Optically Induced Sieve Effect for Nanoparticles near a Nanofiber Taper

We demonstrate size-selective optical trapping and transport for nanoparticles near an optical nanofiber taper. Using a two-wavelength counterpropagating mode configuration, we show that 100-nm-diameter and 150-nm-diameter gold nanospheres (GNSs) are trapped by the evanescent field in the taper region at different optical powers. Conversely, when one nanoparticle species is trapped the other may be transported, leading to a sievelike effect. Our results show that sophisticated optical manipulation can be achieved in a passive configuration by taking advantage of mode behavior in nanophotonic devices.

Figure 1

The concept and physical principles. A conceptual diagram showing the trapping and transport of 100- and 150-nm-diameter gold nanospheres along a 500-nm-diameter optical nanofiber. The green and red arrows depict the optical force due to the 640-nm ${\mathrm{HE}}_{11}$ mode and the 785-nm ${\mathrm{HE}}_{11}$ mode, respectively. Inset (a) shows FDTD-simulated force along the fiber axis for 640-nm light and 785-nm light as indicated in the legend, with the inset showing their ratio. Inset (b) shows how the light intensity at the fiber surface depends on the fiber diameter.

Figure 2

Numerical predictions. (a),(b) The dependence of the optical forces along the nanofiber axis with $P_2=12$ mW (as in the experiments) and given force-balance conditions for a 100-nm-diameter GNS and a 150-nm-diameter GNS, respectively. In all cases, the blue curve shows the nanofiber taper diameter profile (left-hand vertical axis) and the black and magenta curves show the optical forces on 100- and 150-nm-diameter GNSs, respectively (right-hand vertical axis). (c) Variation of the force difference (i.e., total force) on a 100-nm GNS for $P_1=1.7$ mW (force-balance condition, solid line), $P_1=2.0$ mW (dashed line), and $P_1=2.25$ mW (dash-dotted line). As before, the blue curve shows the nanofiber taper diameter profile (left-hand vertical axis). The blue circles show points where stable trapping is possible, whereas red circles show points where antitrapping (i.e., a local potential maximum) exists. (d) The calculated potential energy of a 100-nm GNS as a function of $z$ associated with $P_1=1.7$ mW (no trap, solid line), $P_1=2.0$ mW (dashed line), and $P_1=2.25$ mW (dash-dotted line). For $z>0$, we see that trapping potential minima occur, whereas for $z<0$, antitrapping potential maxima occur. Note that the potential minimum has been assigned to zero energy in each case to allow simple comparison of the trap depths. The inset shows a calculation using the approximate theoretical expressions Eq. (1) for a power of $P_1=2.5$ mW.

- [WORK TO DO]:
• A. From the nanofiber taper text, copy the part that opens with the words containing "We demonstrate size-selective" and closes with "in nanophotonic devices.".
• B. In the nanofiber taper text, list every power value given for P_1.

- [DATA ENTRIES]:
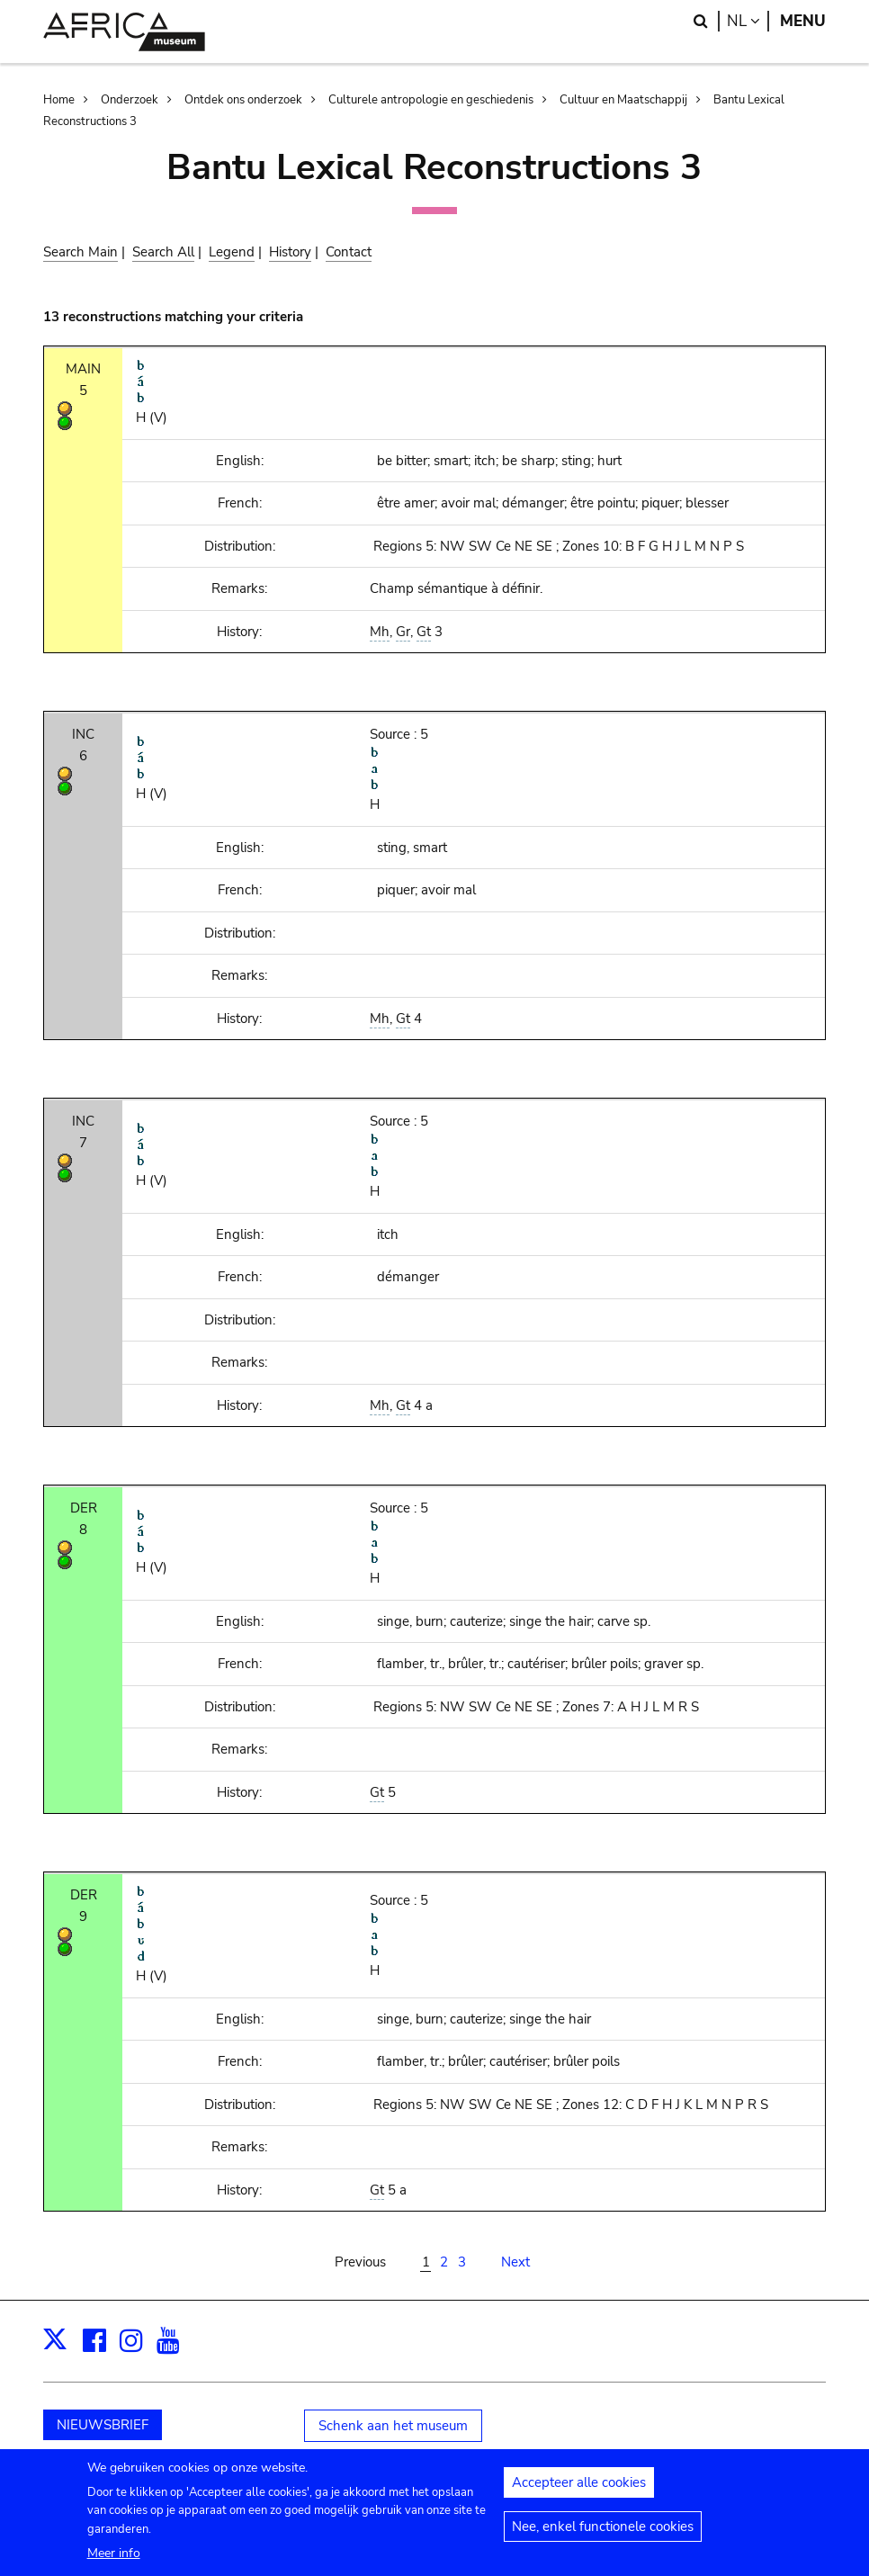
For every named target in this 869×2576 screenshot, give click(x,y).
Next (515, 2262)
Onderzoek (129, 100)
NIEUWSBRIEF (102, 2425)
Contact (349, 252)
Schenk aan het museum (393, 2426)
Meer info (113, 2563)
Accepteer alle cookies (579, 2492)
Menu (803, 21)
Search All (163, 252)
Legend (232, 252)
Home (59, 100)
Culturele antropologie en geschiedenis (430, 100)
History (290, 252)
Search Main (80, 252)
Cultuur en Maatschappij (623, 100)
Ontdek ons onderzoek (243, 100)
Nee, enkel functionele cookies (603, 2536)
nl (748, 21)
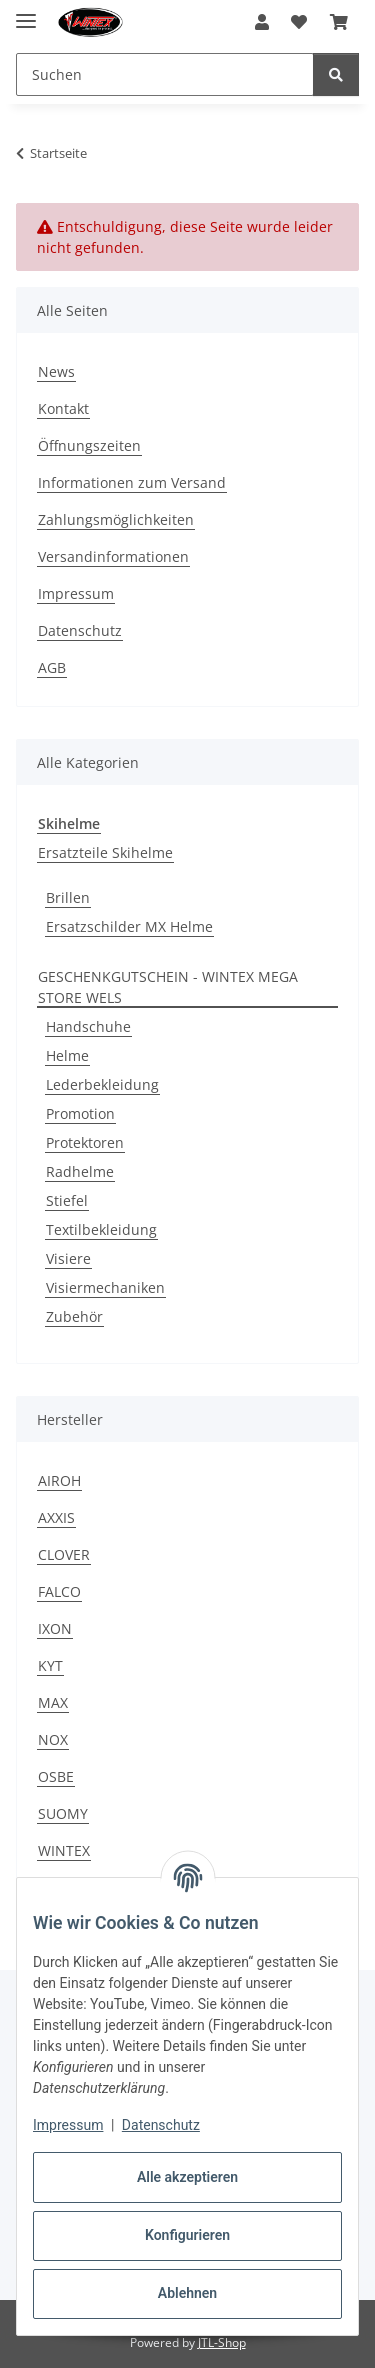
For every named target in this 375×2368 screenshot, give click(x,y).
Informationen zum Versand (132, 482)
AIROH (59, 1480)
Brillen (68, 897)
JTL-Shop (222, 2342)
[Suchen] (336, 74)
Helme (67, 1055)
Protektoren (85, 1142)
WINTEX (64, 1850)
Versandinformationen (113, 556)
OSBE (56, 1776)
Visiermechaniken (105, 1287)
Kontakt (63, 408)
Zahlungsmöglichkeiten (116, 519)
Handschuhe (88, 1026)
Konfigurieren (187, 2235)
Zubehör (74, 1316)
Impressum (68, 2125)
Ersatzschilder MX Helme (129, 926)
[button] (262, 22)
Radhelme (80, 1171)
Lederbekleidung (102, 1084)
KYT (50, 1665)
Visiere (68, 1258)
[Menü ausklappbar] (26, 12)
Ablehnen (187, 2293)
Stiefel (67, 1200)
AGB (52, 667)
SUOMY (63, 1813)
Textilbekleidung (101, 1229)
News (56, 371)
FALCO (59, 1591)
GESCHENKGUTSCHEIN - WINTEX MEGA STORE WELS (168, 987)
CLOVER (64, 1554)
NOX (53, 1739)
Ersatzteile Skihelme (105, 852)
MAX (53, 1702)
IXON (55, 1628)
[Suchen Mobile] (165, 74)
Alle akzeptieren (187, 2177)
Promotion (80, 1113)
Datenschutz (161, 2125)
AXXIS (56, 1517)
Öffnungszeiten (89, 445)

- [ANSWERS GIVEN]:
• A.
We demonstrate size-selective optical trapping and transport for nanoparticles near an optical nanofiber taper. Using a two-wavelength counterpropagating mode configuration, we show that 100-nm-diameter and 150-nm-diameter gold nanospheres (GNSs) are trapped by the evanescent field in the taper region at different optical powers. Conversely, when one nanoparticle species is trapped the other may be transported, leading to a sievelike effect. Our results show that sophisticated optical manipulation can be achieved in a passive configuration by taking advantage of mode behavior in nanophotonic devices.

• B.
1.7 mW
2.0 mW
2.25 mW
2.5 mW